§ Data:
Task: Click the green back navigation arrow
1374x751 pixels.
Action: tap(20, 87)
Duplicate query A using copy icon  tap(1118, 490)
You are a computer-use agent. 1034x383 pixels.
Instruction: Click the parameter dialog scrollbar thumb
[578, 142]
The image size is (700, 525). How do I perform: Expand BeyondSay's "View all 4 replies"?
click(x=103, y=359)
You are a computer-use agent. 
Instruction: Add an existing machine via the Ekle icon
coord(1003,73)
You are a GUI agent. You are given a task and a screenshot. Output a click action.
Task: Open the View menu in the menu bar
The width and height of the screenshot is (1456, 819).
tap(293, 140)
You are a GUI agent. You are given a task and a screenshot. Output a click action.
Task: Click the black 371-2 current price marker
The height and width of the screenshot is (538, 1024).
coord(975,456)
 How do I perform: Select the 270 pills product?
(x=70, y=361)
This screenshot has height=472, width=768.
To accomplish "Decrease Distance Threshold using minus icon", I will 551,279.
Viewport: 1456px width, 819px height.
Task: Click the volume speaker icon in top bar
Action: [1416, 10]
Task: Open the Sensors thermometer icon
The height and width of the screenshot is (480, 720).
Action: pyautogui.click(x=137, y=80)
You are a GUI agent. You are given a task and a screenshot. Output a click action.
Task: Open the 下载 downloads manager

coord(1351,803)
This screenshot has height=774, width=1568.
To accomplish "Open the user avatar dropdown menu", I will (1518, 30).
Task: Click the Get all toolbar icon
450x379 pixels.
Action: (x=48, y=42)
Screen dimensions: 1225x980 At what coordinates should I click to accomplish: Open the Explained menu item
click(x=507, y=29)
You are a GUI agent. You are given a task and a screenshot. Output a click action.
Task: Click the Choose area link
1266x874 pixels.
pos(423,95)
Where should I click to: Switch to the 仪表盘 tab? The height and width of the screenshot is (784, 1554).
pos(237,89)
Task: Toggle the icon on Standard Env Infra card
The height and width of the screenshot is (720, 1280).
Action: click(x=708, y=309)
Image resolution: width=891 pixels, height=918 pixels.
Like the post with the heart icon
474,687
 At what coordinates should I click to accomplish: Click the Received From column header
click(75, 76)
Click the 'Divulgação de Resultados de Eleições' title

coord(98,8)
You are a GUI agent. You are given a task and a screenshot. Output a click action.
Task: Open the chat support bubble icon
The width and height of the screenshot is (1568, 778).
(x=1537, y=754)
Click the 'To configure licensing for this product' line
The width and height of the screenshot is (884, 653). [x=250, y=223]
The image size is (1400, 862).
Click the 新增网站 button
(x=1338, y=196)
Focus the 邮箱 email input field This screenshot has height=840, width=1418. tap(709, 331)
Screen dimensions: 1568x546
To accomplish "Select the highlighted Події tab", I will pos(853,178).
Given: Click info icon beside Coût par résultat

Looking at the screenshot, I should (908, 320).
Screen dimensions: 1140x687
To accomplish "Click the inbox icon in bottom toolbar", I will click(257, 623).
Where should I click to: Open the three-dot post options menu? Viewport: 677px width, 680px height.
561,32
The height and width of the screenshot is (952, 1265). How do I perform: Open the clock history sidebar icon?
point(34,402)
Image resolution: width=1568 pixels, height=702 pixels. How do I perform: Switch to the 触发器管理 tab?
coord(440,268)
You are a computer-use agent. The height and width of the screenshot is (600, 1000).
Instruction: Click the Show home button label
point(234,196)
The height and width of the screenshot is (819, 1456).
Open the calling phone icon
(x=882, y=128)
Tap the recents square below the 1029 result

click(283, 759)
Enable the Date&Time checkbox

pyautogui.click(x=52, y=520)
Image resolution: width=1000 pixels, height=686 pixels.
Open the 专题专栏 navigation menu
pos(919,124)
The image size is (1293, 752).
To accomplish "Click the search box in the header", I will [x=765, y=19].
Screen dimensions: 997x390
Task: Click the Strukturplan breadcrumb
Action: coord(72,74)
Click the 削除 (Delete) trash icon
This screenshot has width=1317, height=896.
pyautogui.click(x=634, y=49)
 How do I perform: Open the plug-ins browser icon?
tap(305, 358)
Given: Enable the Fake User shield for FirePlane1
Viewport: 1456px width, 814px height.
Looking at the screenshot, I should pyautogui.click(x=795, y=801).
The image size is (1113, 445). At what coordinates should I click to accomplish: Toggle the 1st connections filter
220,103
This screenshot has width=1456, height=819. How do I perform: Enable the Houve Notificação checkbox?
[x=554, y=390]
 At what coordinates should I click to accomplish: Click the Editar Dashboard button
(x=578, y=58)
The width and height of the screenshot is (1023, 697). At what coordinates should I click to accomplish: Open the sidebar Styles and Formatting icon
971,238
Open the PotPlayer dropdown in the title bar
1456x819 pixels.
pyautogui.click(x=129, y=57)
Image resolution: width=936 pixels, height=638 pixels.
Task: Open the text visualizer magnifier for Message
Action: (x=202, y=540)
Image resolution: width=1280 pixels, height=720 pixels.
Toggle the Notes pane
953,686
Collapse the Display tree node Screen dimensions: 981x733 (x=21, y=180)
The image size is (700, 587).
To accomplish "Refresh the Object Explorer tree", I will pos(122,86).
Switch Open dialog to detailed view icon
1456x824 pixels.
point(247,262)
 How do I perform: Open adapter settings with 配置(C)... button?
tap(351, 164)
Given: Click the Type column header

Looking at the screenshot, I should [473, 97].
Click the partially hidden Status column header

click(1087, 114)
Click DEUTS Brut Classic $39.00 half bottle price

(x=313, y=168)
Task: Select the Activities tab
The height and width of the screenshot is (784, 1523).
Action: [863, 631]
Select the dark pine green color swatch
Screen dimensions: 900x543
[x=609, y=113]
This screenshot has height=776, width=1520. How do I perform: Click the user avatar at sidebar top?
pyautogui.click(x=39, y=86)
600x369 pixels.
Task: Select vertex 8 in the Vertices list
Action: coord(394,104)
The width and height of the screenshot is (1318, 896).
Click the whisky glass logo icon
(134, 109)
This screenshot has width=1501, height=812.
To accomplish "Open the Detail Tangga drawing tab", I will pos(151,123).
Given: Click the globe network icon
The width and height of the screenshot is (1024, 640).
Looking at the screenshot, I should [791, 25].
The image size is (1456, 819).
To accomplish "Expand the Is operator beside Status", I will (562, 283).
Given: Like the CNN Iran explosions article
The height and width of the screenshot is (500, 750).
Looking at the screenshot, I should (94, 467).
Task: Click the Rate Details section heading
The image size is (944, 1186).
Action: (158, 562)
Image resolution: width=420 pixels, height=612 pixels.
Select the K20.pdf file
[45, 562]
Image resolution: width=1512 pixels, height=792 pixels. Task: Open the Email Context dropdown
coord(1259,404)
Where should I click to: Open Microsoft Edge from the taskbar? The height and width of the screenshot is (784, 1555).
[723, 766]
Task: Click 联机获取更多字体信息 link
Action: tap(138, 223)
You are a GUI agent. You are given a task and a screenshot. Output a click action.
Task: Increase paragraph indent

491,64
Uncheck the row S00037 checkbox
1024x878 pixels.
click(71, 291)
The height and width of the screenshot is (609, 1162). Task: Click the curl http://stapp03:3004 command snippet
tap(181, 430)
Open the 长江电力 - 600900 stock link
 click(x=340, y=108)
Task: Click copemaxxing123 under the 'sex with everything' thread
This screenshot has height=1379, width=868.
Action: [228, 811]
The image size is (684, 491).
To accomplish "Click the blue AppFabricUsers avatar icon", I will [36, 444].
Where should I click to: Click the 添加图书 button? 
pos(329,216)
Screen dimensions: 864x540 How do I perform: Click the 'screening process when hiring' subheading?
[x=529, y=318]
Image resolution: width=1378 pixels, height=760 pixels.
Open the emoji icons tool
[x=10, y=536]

§ Exercise details: Reproduce the data above with every occurrence of "GUI agent" swapped for "UI agent", leaving everything else unchanged.

§ The result:
Task: Click the green back navigation arrow
1374x751 pixels.
Action: tap(20, 87)
Duplicate query A using copy icon  tap(1118, 490)
You are a computer-use agent. 1034x383 pixels.
Instruction: Click the parameter dialog scrollbar thumb
[578, 142]
The image size is (700, 525). How do I perform: Expand BeyondSay's "View all 4 replies"?
click(x=103, y=359)
You are a computer-use agent. 
Instruction: Add an existing machine via the Ekle icon
coord(1003,73)
You are a UI agent. You are given a task and a screenshot. Output a click action.
Task: Open the View menu in the menu bar
The width and height of the screenshot is (1456, 819).
tap(293, 140)
You are a UI agent. You are given a task and a screenshot. Output a click action.
Task: Click the black 371-2 current price marker
The height and width of the screenshot is (538, 1024).
coord(975,456)
 How do I perform: Select the 270 pills product?
(x=70, y=361)
This screenshot has height=472, width=768.
To accomplish "Decrease Distance Threshold using minus icon", I will 551,279.
Viewport: 1456px width, 819px height.
Task: Click the volume speaker icon in top bar
Action: [1416, 10]
Task: Open the Sensors thermometer icon
The height and width of the screenshot is (480, 720).
Action: pyautogui.click(x=137, y=80)
You are a UI agent. You are given a task and a screenshot. Output a click action.
Task: Open the 下载 downloads manager

coord(1351,803)
This screenshot has height=774, width=1568.
To accomplish "Open the user avatar dropdown menu", I will (1518, 30).
Task: Click the Get all toolbar icon
450x379 pixels.
Action: (x=48, y=42)
Screen dimensions: 1225x980 At what coordinates should I click to accomplish: Open the Explained menu item
click(x=507, y=29)
You are a UI agent. You are given a task and a screenshot. Output a click action.
Task: Click the Choose area link
1266x874 pixels.
pos(423,95)
Where should I click to: Switch to the 仪表盘 tab? The height and width of the screenshot is (784, 1554).
pos(237,89)
Task: Toggle the icon on Standard Env Infra card
The height and width of the screenshot is (720, 1280).
Action: click(x=708, y=309)
Image resolution: width=891 pixels, height=918 pixels.
Like the post with the heart icon
474,687
 At what coordinates should I click to accomplish: Click the Received From column header
click(75, 76)
Click the 'Divulgação de Resultados de Eleições' title

coord(98,8)
You are a UI agent. You are given a task and a screenshot. Output a click action.
Task: Open the chat support bubble icon
The width and height of the screenshot is (1568, 778).
(x=1537, y=754)
Click the 'To configure licensing for this product' line
The width and height of the screenshot is (884, 653). [x=250, y=223]
The image size is (1400, 862).
Click the 新增网站 button
(x=1338, y=196)
Focus the 邮箱 email input field This screenshot has height=840, width=1418. tap(709, 331)
Screen dimensions: 1568x546
To accomplish "Select the highlighted Події tab", I will pos(853,178).
Given: Click info icon beside Coût par résultat

Looking at the screenshot, I should (908, 320).
Screen dimensions: 1140x687
To accomplish "Click the inbox icon in bottom toolbar", I will click(257, 623).
Where should I click to: Open the three-dot post options menu? Viewport: 677px width, 680px height.
561,32
The height and width of the screenshot is (952, 1265). How do I perform: Open the clock history sidebar icon?
point(34,402)
Image resolution: width=1568 pixels, height=702 pixels. How do I perform: Switch to the 触发器管理 tab?
coord(440,268)
You are a computer-use agent. The height and width of the screenshot is (600, 1000).
Instruction: Click the Show home button label
point(234,196)
The height and width of the screenshot is (819, 1456).
Open the calling phone icon
(x=882, y=128)
Tap the recents square below the 1029 result

click(283, 759)
Enable the Date&Time checkbox

pyautogui.click(x=52, y=520)
Image resolution: width=1000 pixels, height=686 pixels.
Open the 专题专栏 navigation menu
pos(919,124)
The image size is (1293, 752).
To accomplish "Click the search box in the header", I will [x=765, y=19].
Screen dimensions: 997x390
Task: Click the Strukturplan breadcrumb
Action: coord(72,74)
Click the 削除 (Delete) trash icon
This screenshot has width=1317, height=896.
pyautogui.click(x=634, y=49)
 How do I perform: Open the plug-ins browser icon?
tap(305, 358)
Given: Enable the Fake User shield for FirePlane1
Viewport: 1456px width, 814px height.
Looking at the screenshot, I should pyautogui.click(x=795, y=801).
The image size is (1113, 445). At what coordinates should I click to accomplish: Toggle the 1st connections filter
220,103
This screenshot has width=1456, height=819. How do I perform: Enable the Houve Notificação checkbox?
[x=554, y=390]
 At what coordinates should I click to accomplish: Click the Editar Dashboard button
(x=578, y=58)
The width and height of the screenshot is (1023, 697). At what coordinates should I click to accomplish: Open the sidebar Styles and Formatting icon
971,238
Open the PotPlayer dropdown in the title bar
1456x819 pixels.
pyautogui.click(x=129, y=57)
Image resolution: width=936 pixels, height=638 pixels.
Task: Open the text visualizer magnifier for Message
Action: (x=202, y=540)
Image resolution: width=1280 pixels, height=720 pixels.
Toggle the Notes pane
953,686
Collapse the Display tree node Screen dimensions: 981x733 (x=21, y=180)
The image size is (700, 587).
To accomplish "Refresh the Object Explorer tree", I will pos(122,86).
Switch Open dialog to detailed view icon
1456x824 pixels.
point(247,262)
 How do I perform: Open adapter settings with 配置(C)... button?
tap(351, 164)
Given: Click the Type column header

Looking at the screenshot, I should [473, 97].
Click the partially hidden Status column header

click(1087, 114)
Click DEUTS Brut Classic $39.00 half bottle price

(x=313, y=168)
Task: Select the Activities tab
The height and width of the screenshot is (784, 1523).
Action: [863, 631]
Select the dark pine green color swatch
Screen dimensions: 900x543
[x=609, y=113]
This screenshot has height=776, width=1520. How do I perform: Click the user avatar at sidebar top?
pyautogui.click(x=39, y=86)
600x369 pixels.
Task: Select vertex 8 in the Vertices list
Action: coord(394,104)
The width and height of the screenshot is (1318, 896).
Click the whisky glass logo icon
(134, 109)
This screenshot has width=1501, height=812.
To accomplish "Open the Detail Tangga drawing tab", I will pos(151,123).
Given: Click the globe network icon
The width and height of the screenshot is (1024, 640).
Looking at the screenshot, I should [791, 25].
The image size is (1456, 819).
To accomplish "Expand the Is operator beside Status", I will (562, 283).
Given: Like the CNN Iran explosions article
The height and width of the screenshot is (500, 750).
Looking at the screenshot, I should (94, 467).
Task: Click the Rate Details section heading
The image size is (944, 1186).
Action: (158, 562)
Image resolution: width=420 pixels, height=612 pixels.
Select the K20.pdf file
[45, 562]
Image resolution: width=1512 pixels, height=792 pixels. Task: Open the Email Context dropdown
coord(1259,404)
Where should I click to: Open Microsoft Edge from the taskbar? The height and width of the screenshot is (784, 1555).
[723, 766]
Task: Click 联机获取更多字体信息 link
Action: tap(138, 223)
You are a UI agent. You are given a task and a screenshot. Output a click action.
Task: Increase paragraph indent

491,64
Uncheck the row S00037 checkbox
1024x878 pixels.
click(71, 291)
The height and width of the screenshot is (609, 1162). Task: Click the curl http://stapp03:3004 command snippet
tap(181, 430)
Open the 长江电力 - 600900 stock link
 click(x=340, y=108)
Task: Click copemaxxing123 under the 'sex with everything' thread
This screenshot has height=1379, width=868.
Action: [228, 811]
The image size is (684, 491).
To accomplish "Click the blue AppFabricUsers avatar icon", I will [36, 444].
Where should I click to: Click the 添加图书 button? 
pos(329,216)
Screen dimensions: 864x540 How do I perform: Click the 'screening process when hiring' subheading?
[x=529, y=318]
Image resolution: width=1378 pixels, height=760 pixels.
Open the emoji icons tool
[x=10, y=536]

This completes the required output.